En récapitulant cette chronologie, on constate que les événements mentionnés dans le texte initial publié en 1636, à savoir la fin du siège de Louvain, la prise du fort de Schenk, la prise de Gennep, la prise de Trèves et du duché de Limbourg, ont tous eu lieu entre les mois de mars et d’octobre 1635. Dans la réédition publiée en 1637, l’auteur ajoute le récit d’un combat naval en date du 24 février 1637, mais il ajoute aussi un détail au sujet du fort de Schenk : « annum circiter […] servatum ». Si l’auteur s’enorgueillit que les troupes espagnoles aient conservé la place près d’un an – à peine plus de neuf mois en vérité – c’est qu’il a appris qu’elle a été perdue. Et c’est certainement la raison pour laquelle il ne l’associe plus à la ville de Gennep. Dans la version de 1636, les deux places de Schenk et de Gennep sont associées au même participe « captum », alors que dans la version de 1637, Gennep est « captum, & retentum » alors que Schenk est seulement « captum, & […] annum circiter […] servatum » car, dans l’intervalle, la première fut conservée mais la deuxième, perdue.

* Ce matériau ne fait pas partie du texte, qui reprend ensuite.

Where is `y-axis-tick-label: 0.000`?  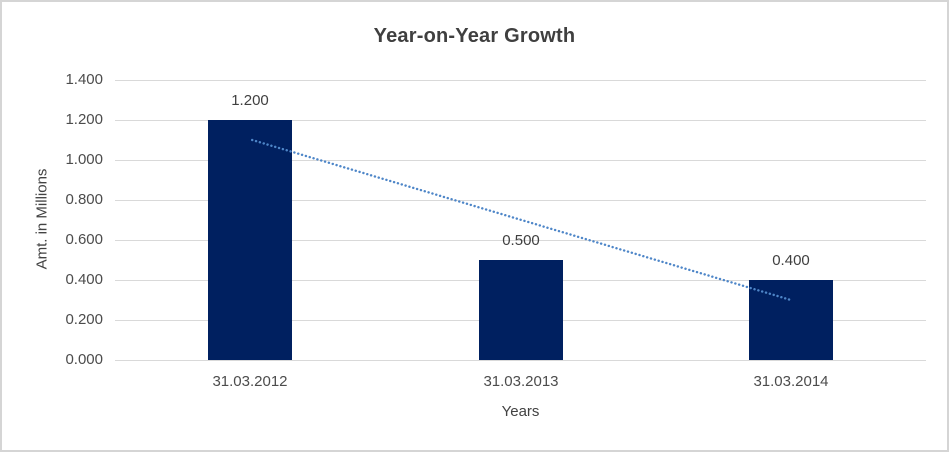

La raison pour laquelle Claude Clément fait cet ajout est évidente : il cherche à donner de nouvelles preuves de la force des armées espagnoles afin d’appuyer sa théorie politique providentialiste : une armée qui se bat pour Dieu ne peut échouer. Mais il donne également des informations sur le sens qu’il veut donner à son texte. S’il tient à ajouter des événements qui se sont déroulés entre l’édition des deux textes, c’est parce qu’il souhaite que la dernière version soit aussi proche de l’actualité que l’était la première. Pour preuve : la référence temporelle la plus récente se trouve dans la version en espagnol. Dans les quelques semaines de l’année 1637 qui ont séparé l’édition latine et l’édition espagnole, l’auteur est parvenu à ajouter une dernière information d’actualité. C’est ce qui fait l’une des caractéristiques de l’œuvre : elle est émaillée d’événements historiques remontant parfois aux temps bibliques mêlés à des informations récentes de quelques mois, voire de quelques semaines au moment de la mise sous presse. Claude Clément a besoin de montrer une forme de cohérence transhistorique, comme si toutes les luttes religieuses, depuis celles de Gédéon contre les Amalécites et jusqu’à celles des marins de Dunkerque contre les Hollandais, venaient démontrer le même principe : Dieu soutient ceux qui affrontent les hérétiques. Dans le contexte de la guerre de Trente Ans, le message adressé à Philippe IV est très clair.